The next installment in this series will explore how the use of microphones quickly expanded into other areas of the Catholic liturgy, including — by the late 1930s — microphones placed directly on the altar to help the congregation hear the otherwise unintelligible or inaudible words of the priest.


NOTES

[1] Marshall McLuhan, “Liturgy and the Microphone,” The Medium and the Light: Reflections on Religion (Eugene: Wipf & Stock, 2010), page 112. Originally published in The Critic, Vol. 33, no. 1 (1974).

[2] McLuhan, “Liturgy and the Microphone,” page 113.

[3] Kevin White, “Drop the Mic,” First Things (2012).

[4] “Cardinal Bourne planning outdoor ‘Loud Speaker’ pulpit,” NCWC News Service, October 27, 1924. Wire copy page 6. Despite the fanfare of this news coverage, I have not been able to determine if this project was ultimately completed.

[5] “Microphone placed in pulpit of old Pittsburgh church,” NCWC News Service, November 24, 1924. Wire copy page 12.

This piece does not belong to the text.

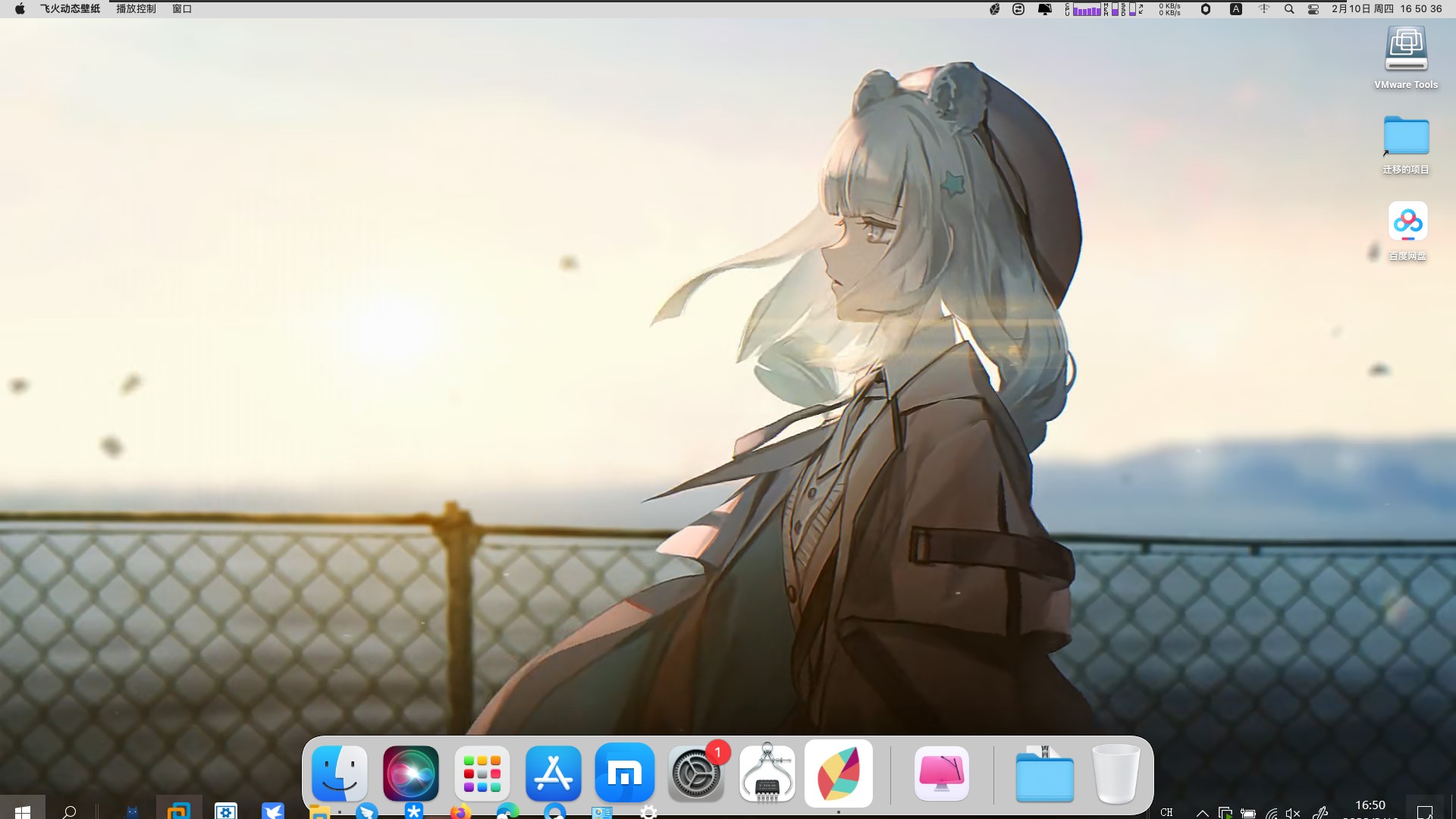The height and width of the screenshot is (819, 1456).
Task: Toggle Control Center in the menu bar
Action: click(x=1313, y=9)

[6] “Pittsburgh’s Radio Mass believed world’s oldest religious radio program,” The Catholic Standard and Times, October 11, 1957. Page 14.

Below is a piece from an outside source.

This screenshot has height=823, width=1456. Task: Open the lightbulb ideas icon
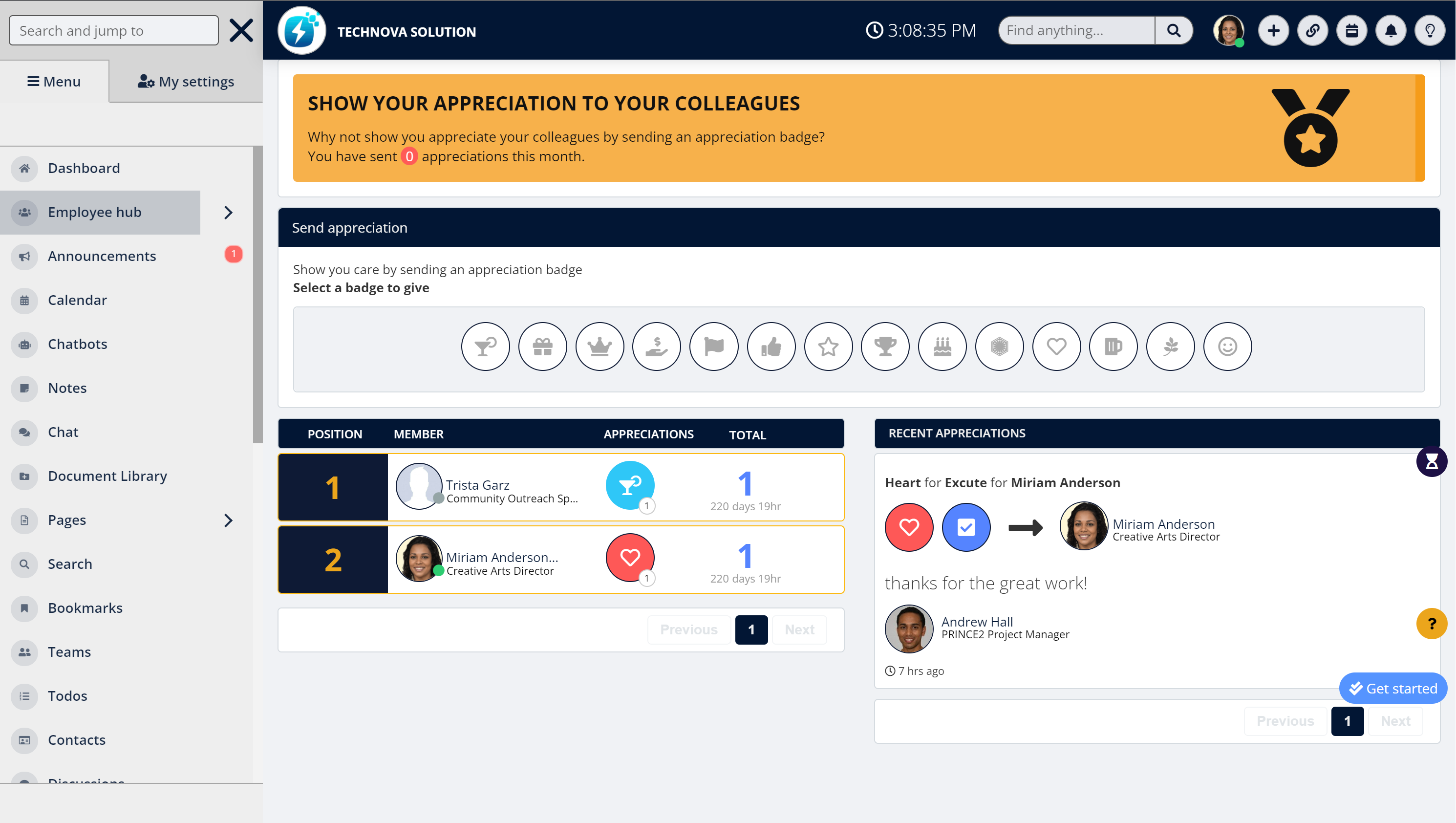(1430, 30)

[7] “Archdiocesan News,” The Catholic Telegraph, November 13, 1924. Page 4.

[8] “To carry further and higher the words of eloquence and truth, the latest inventions of science have been installed in one of the most venerable edifices in the world: an ultra-modern and very powerful microphone was placed eight days ago in the pulpit of Notre Dame. The innovation was necessary. For several Sundays in succession many thousands of men were not able to hear the voice of the Lenten preacher, because they were unable to gain entrance to the main nave or the sides nearest the pulpit. In view of the great crowds thronging to these Lenten services, the archpriest of the basilica did not hesitate to order the installation of a loudspeaker to carry the voice of the preacher to every part of the cathedral.” From: “Loud Speaker used in Notre Dame,” The NCWC News Sheet, April 6, 1925. Page 2.

[9] “Cologne Cathedral will be equipped with loud speakers,” The Catholic Telegraph, September 1, 1927. Page 1.

[10] “Diocese of Louisville,” The Catholic Telegraph, January 12, 1928. Page 3; “Rededication of Saint Augustine’s Church, Hartford,” The Catholic Transcript, January 14, 1932.

[11] “Irish Jesuit church broadcasts program,” The NCWC News Sheet, May 14, 1928. Page 1.

[12] “Novena in honor of St. Ann opens,” The Catholic Telegraph, July 14, 1927. Page 1.

[13] “New Cathedral is consecrated,” The Phonograph, July 11, 1928. Page 4.

[14] “Rochester Bishop is inducted today,” The Yonkers Herald, March 19, 1929. Page 19.

[15] “Centenary of Mobile diocese is observed,” The Catholic Telegraph, November 21, 1929. Page 6.

[16] “1,700 attend Catholic Students’ Conference,” NCWC News Service, September 27, 1937. Wire copy page 8.